Excerpt provided:
━━━━━━━━━━

Background IUGR predisposes towards long-term morbidities such as insulin resistance. Corticosterone regulates hepatic gluconeogenesis. The glucocorticoid receptor (GR) and its phosphorylation (S211) status, and 11 beta hydroxysteroid dehydrogenase (11β-HSD 1) are key components of the steroid metabolism.
Hypothesis We hypothesized that IUGR and subsequent paracrine glucocorticoid overexposure of the fetus would lead to short and long-term alterations in the steroid metabolism key components.
Methods Bilateral uterine artery ligation was performed on d19 pregnant Sprague-Dawley rats and pups were harvested at term. Plasma corticosterone levels (CORT) were measured at d0 and d21 by ELISA. Hepatic GR and 11 β-HSD 1 mRNA levels were quantified using real time-PCR. Protein levels of GR, 11 β-HSD 1 and serine 211 (S211) were measured by Western blot.
Results On d0, CORT and mRNA GR increased in IUGR pups, but 11 β-HSD 1mRNA decreased. On d21, CORT remained elevated in IUGR rats, with decreased mRNA GR and 11 β-HSD 1in IUGR females. (Table)

━━━━━━━━━━

Collected data:
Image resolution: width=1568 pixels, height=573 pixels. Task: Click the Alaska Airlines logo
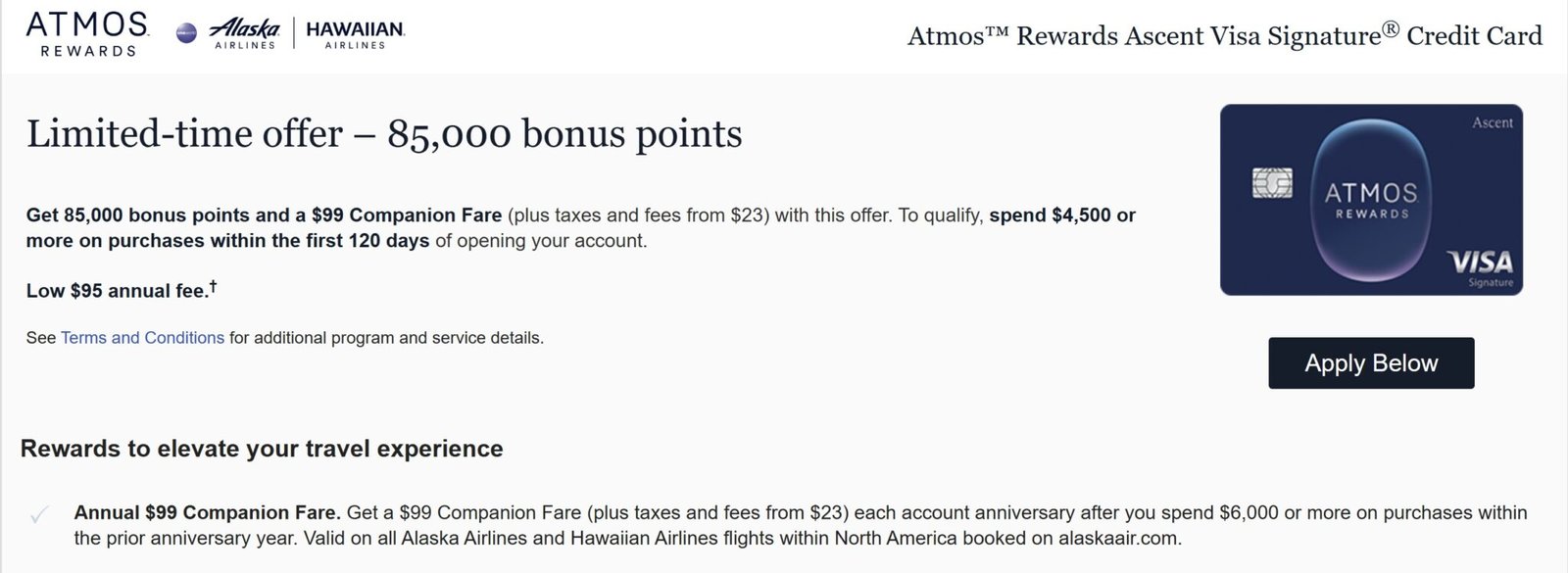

━━━━━━━━━━

What to work on:
1. In the IUGR abstract, what method was used to measure plasma corticosterone levels?
2. Retype the IUGR abstract from "Hypothesis We hypothesized" up to and including "metabolism key components.".
3. Pick up the IUGR abstract where it stops and keep writing it.
The listing plays no part in this work.

Written responses:
1. ELISA

2.
Hypothesis We hypothesized that IUGR and subsequent paracrine glucocorticoid overexposure of the fetus would lead to short and long-term alterations in the steroid metabolism key components.

3.
On d0, there was increased hepatic GR (S211) phosphorylation in IUGR rats (162±10 % of control values, p≤0.01). However, we found decreased S211 levels in d21 IUGR males (40±3 % of control values, p≤0.001), with preservation of GR phosphorylation in IUGR females (104±%of control values, NS).
Conclusion Uteroplacental insufficiency is associated with prenatal and postnatal glucocorticoid overexposure that most likely affects steroid metabolism in a time and gender-specific manner. We speculate that increased glucocorticoid levels at day 0 and day 21 may contribute to the molecular mechanisms underlying insulin resistance in adulthood.